Student Loan Responsibility

Melissa Korn and Andrea Fuller wrote about student loan burdens in Sunday’s Wall Street Journal, using New York University as a worst-case illustration. Their subheadline made a good summary of their thesis.

By many measures, the elite Manhattan school is the worst or among the worst for leaving families and graduate students drowning in debt….

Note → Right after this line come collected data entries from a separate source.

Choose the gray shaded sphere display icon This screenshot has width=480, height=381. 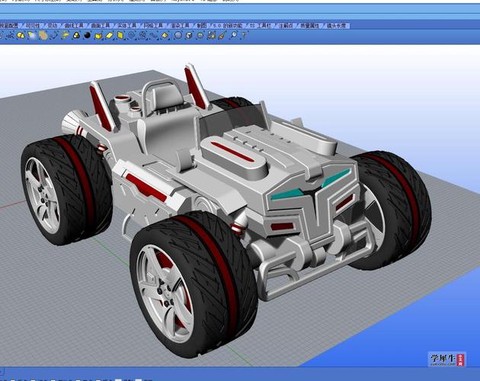[x=178, y=35]
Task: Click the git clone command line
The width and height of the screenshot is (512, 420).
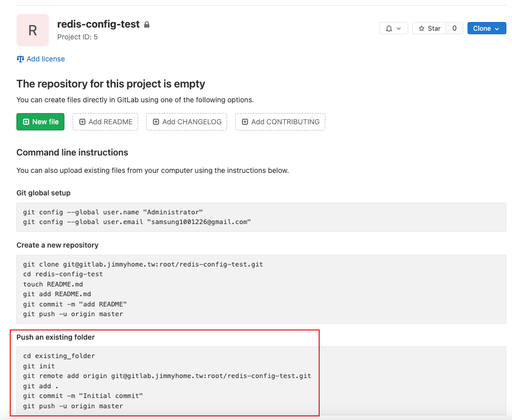Action: [x=143, y=264]

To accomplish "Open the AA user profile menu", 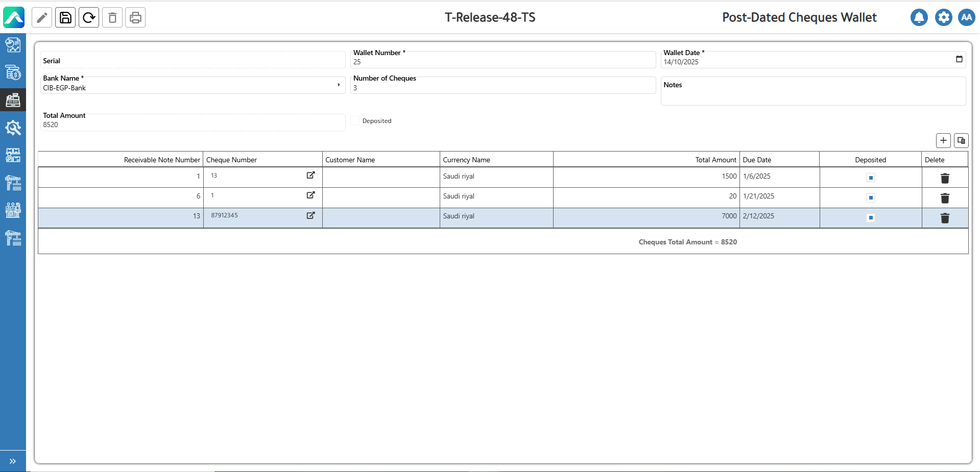I will tap(966, 17).
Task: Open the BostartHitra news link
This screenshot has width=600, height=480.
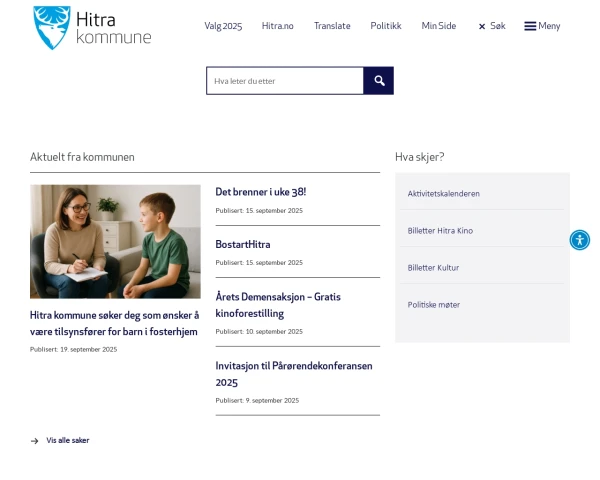Action: coord(243,244)
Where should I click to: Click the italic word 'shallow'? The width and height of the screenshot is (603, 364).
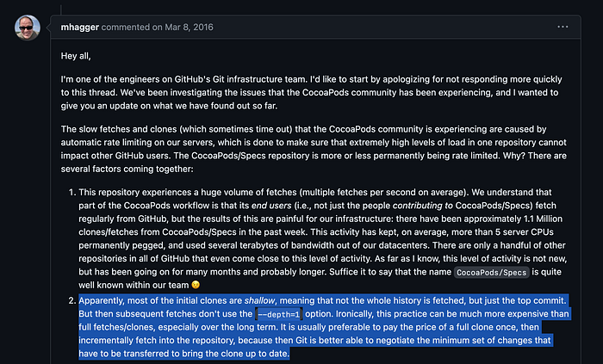click(x=259, y=300)
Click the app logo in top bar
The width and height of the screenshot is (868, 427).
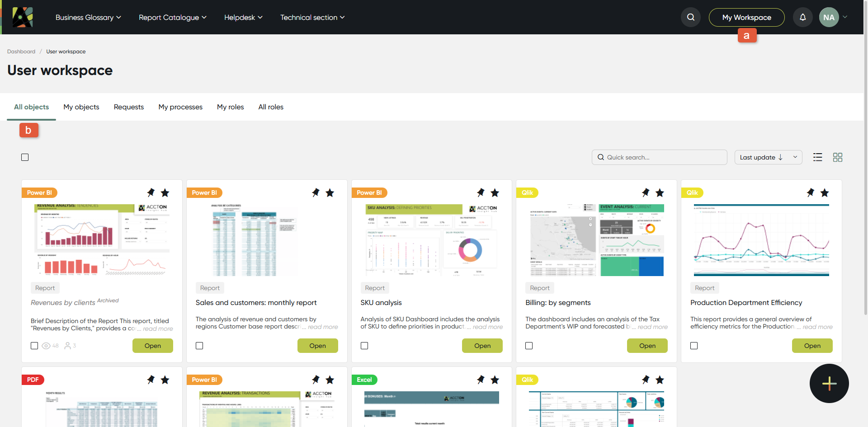[x=23, y=17]
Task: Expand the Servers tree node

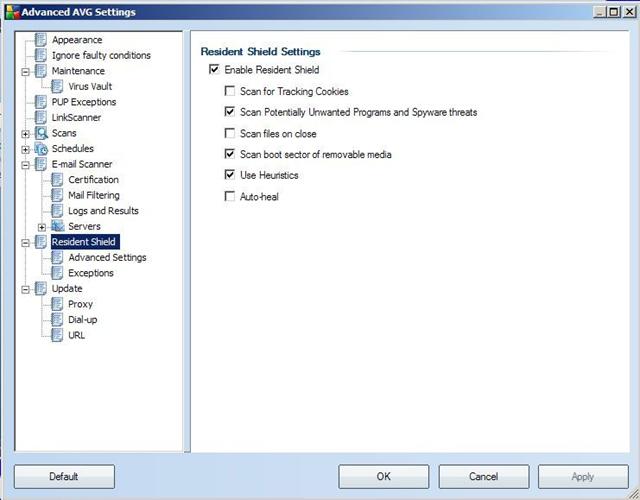Action: coord(42,227)
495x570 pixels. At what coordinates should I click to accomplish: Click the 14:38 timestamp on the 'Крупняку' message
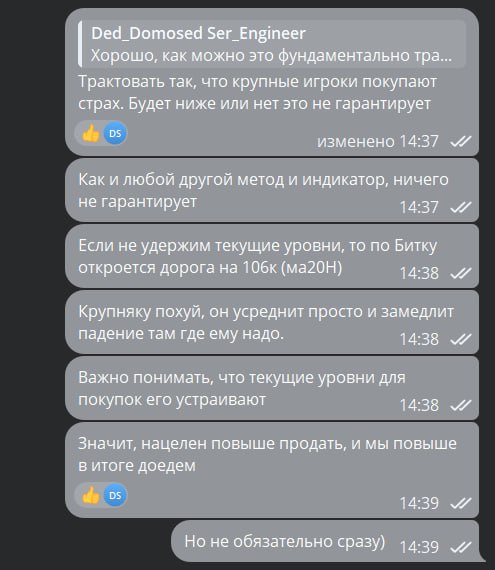tap(419, 339)
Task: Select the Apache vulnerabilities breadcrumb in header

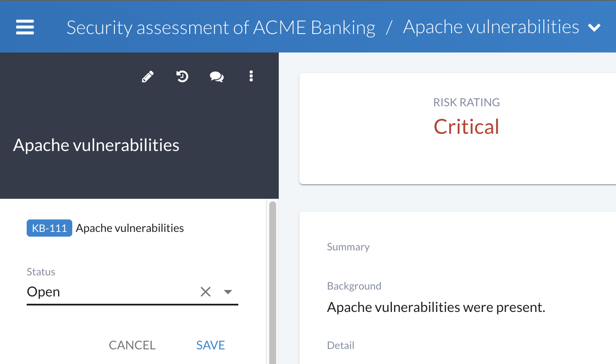Action: [491, 27]
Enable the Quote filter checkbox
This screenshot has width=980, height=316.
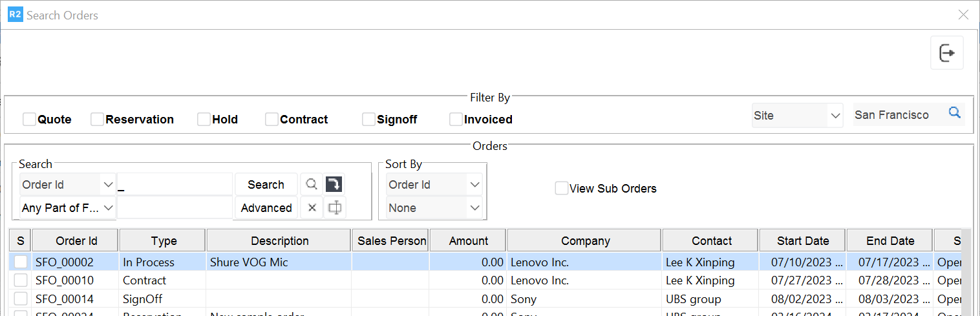[x=29, y=120]
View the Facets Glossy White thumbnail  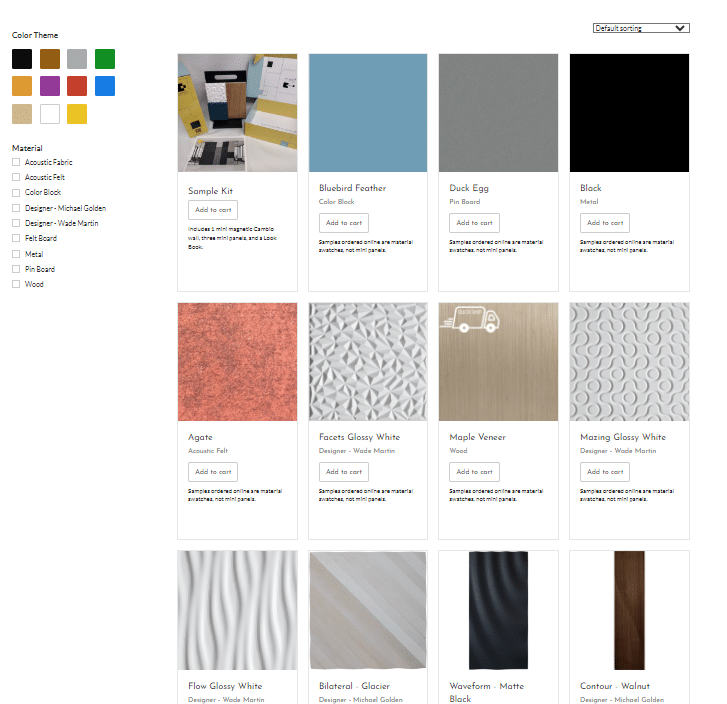tap(368, 362)
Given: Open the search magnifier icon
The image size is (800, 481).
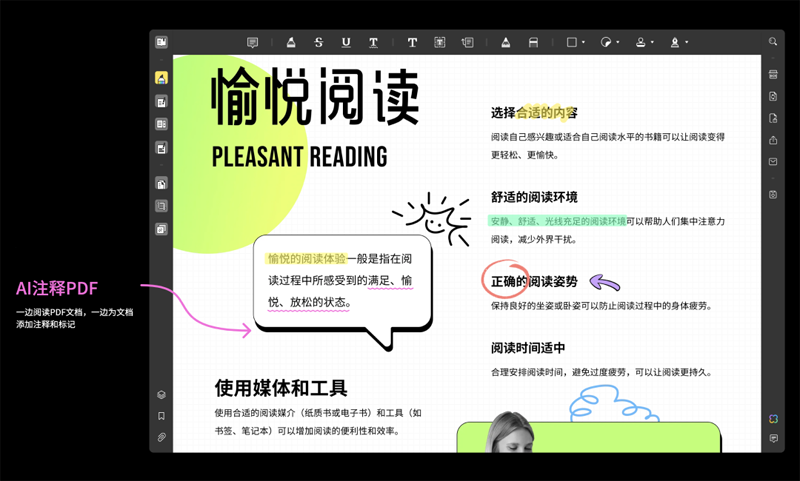Looking at the screenshot, I should [x=773, y=42].
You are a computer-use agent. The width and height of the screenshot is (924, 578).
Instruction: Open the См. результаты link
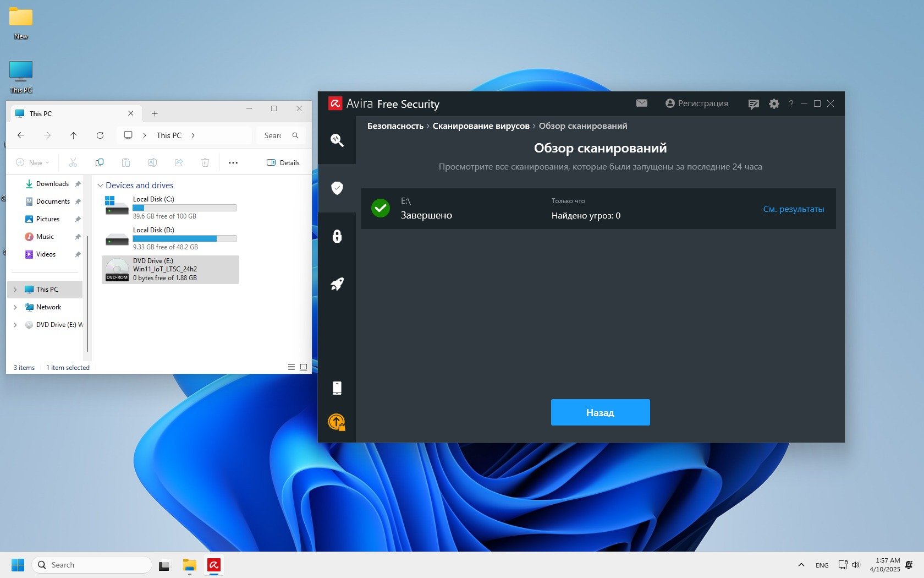point(793,209)
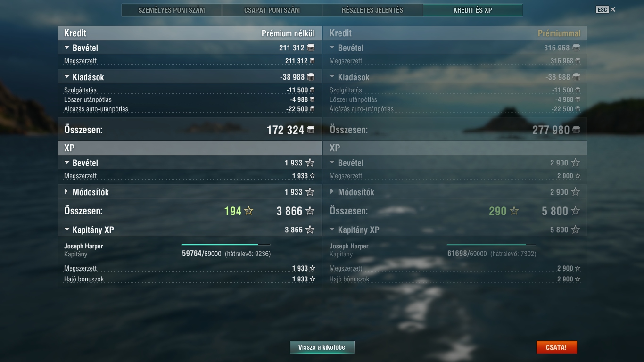Click Joseph Harper's captain XP progress bar
Screen dimensions: 644x362
226,245
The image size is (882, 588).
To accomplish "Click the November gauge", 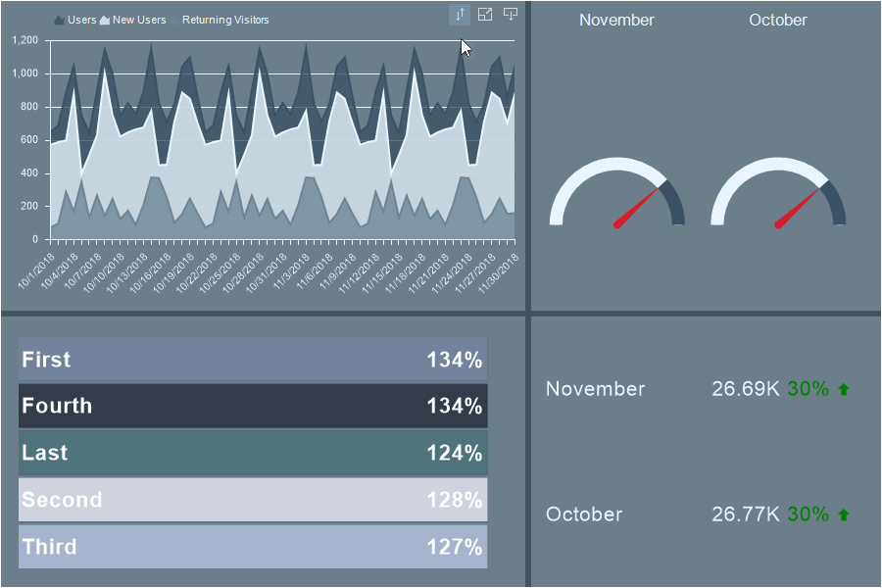I will pos(616,196).
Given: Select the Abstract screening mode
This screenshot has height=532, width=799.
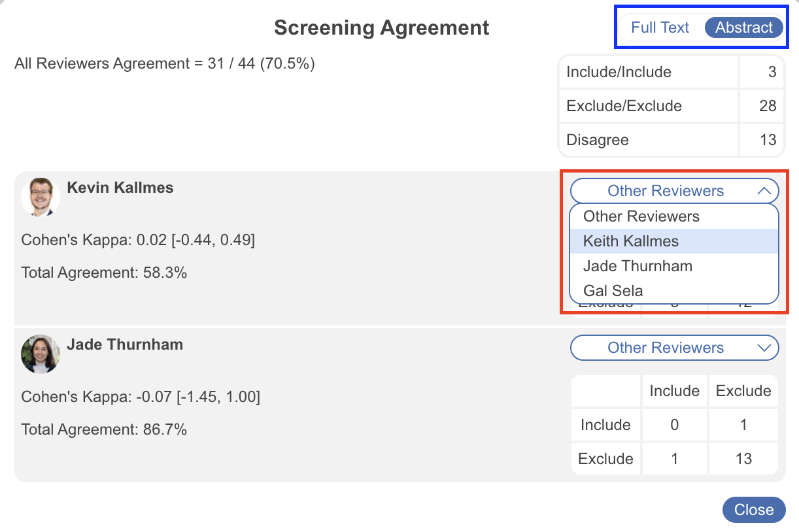Looking at the screenshot, I should (x=743, y=27).
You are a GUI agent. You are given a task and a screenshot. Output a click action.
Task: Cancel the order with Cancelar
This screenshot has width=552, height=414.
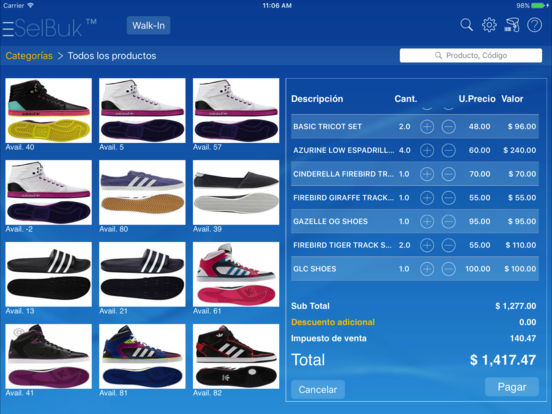click(x=318, y=390)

A female graduate sold her eggs to cover some of her NYU costs even as she borrowed to cover more; she’s still selling her eggs to cover expenses and try to pay on her student loan debt as she remains essentially unemployed five months after graduation. In another example, a single mother of three had a $40,000/year income when her son started school in 2018. The mother still has her own $34,000 in loans from her own bachelor’s degree and she’s borrowing another $140,000 in Parent Plus loans to help her son pursue his degree.

And this:

An NYU master’s in publishing leaves recent graduates with median debt nearly triple that of the school with the next highest loan burden for which the Education Department released data. At NYU, the graduates borrowed a median $116,000 and earned a median $42,000 two years out.

And this:

NYU’s 2015 and 2016 public-health graduates who took out federal loans borrowed a median $106,000 for the degree, the Journal’s analysis of Education Department data found; half earned roughly $61,000 or less two years after graduation.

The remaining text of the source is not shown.